### Exercise instructions
1. Quote from the merger article, starting with "Federal judge Emmet" and going on through "of the deal.".
2. Answer these questions from the merger article:
(a) What was the dollar value of the proposed merger?
(b) In what form did the judge's decision come?
(c) Who wrote the Bloomberg piece quoted in the merger article?

### Page
____________________

Court: Office Depot-Staples Merger Shut Down

Office Depot Store #916 in Torrance, Calif.

Federal judge Emmet Sullivan has blocked the proposed $6.3 billion merger of Office Depot and Staples stores. The decision came in the form of an injunction against the acquisition, and was felt as a surprise by some observers on social media, who prematurely proclaimed the success of the deal.

The Federal Trade Commission sought to block the merger in Sullivan’s courtroom on the basis that the deal would be anticompetetive and would harm consumers.  Observers of the case noted that Sullivan’s attitude seemed to favor the merger early, or at least seemed to be critical of the FTC’s case.  From Bloomberg’s piece by David McLaughlin and Andrew M. Harris:

The decision caps Sullivan’s role in an often contentious proceeding during which the judge criticized the FTC’s handling of the case and frequently interrupted the questioning of witnesses for his own queries. That led some investors to become optimistic that he would allow the deal to proceed.

____________________

### Given material

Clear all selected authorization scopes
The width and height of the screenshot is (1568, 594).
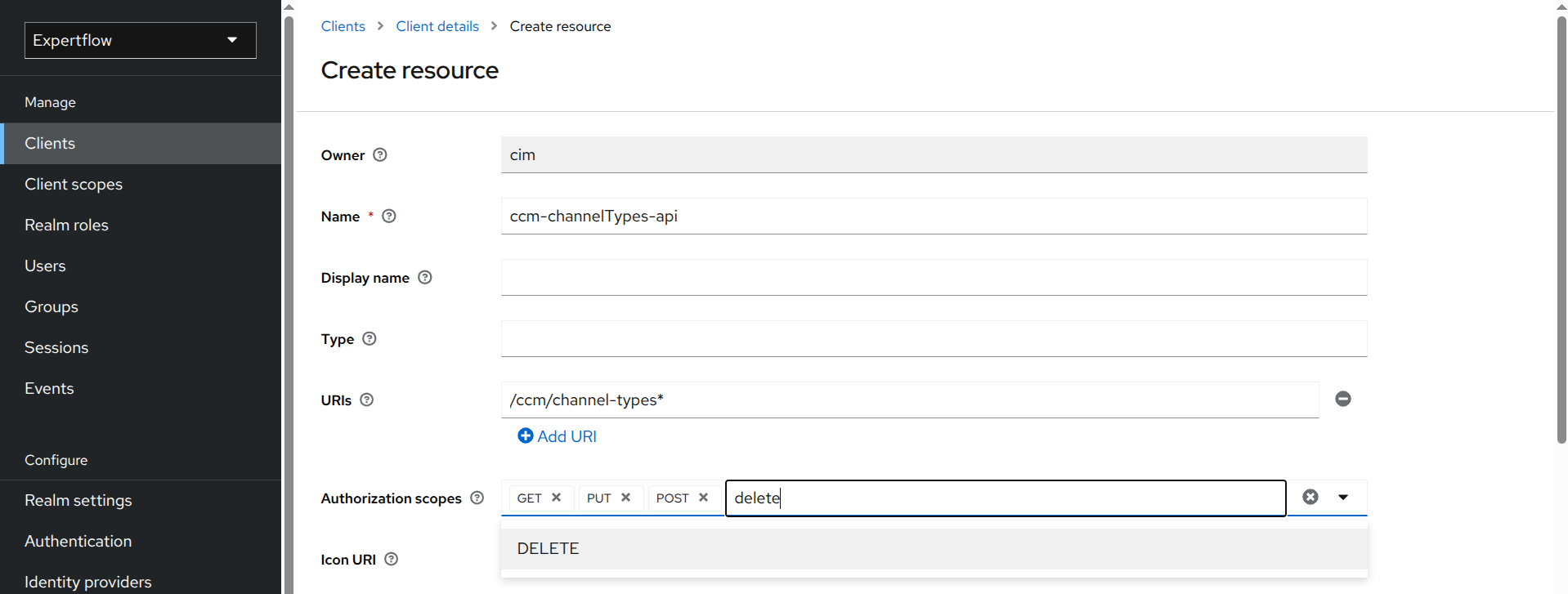coord(1310,498)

____________________

### Answers by task
1.
Federal judge Emmet Sullivan has blocked the proposed $6.3 billion merger of Office Depot and Staples stores. The decision came in the form of an injunction against the acquisition, and was felt as a surprise by some observers on social media, who prematurely proclaimed the success of the deal.

2.
(a) $6.3 billion
(b) An injunction against the acquisition
(c) David McLaughlin and Andrew M. Harris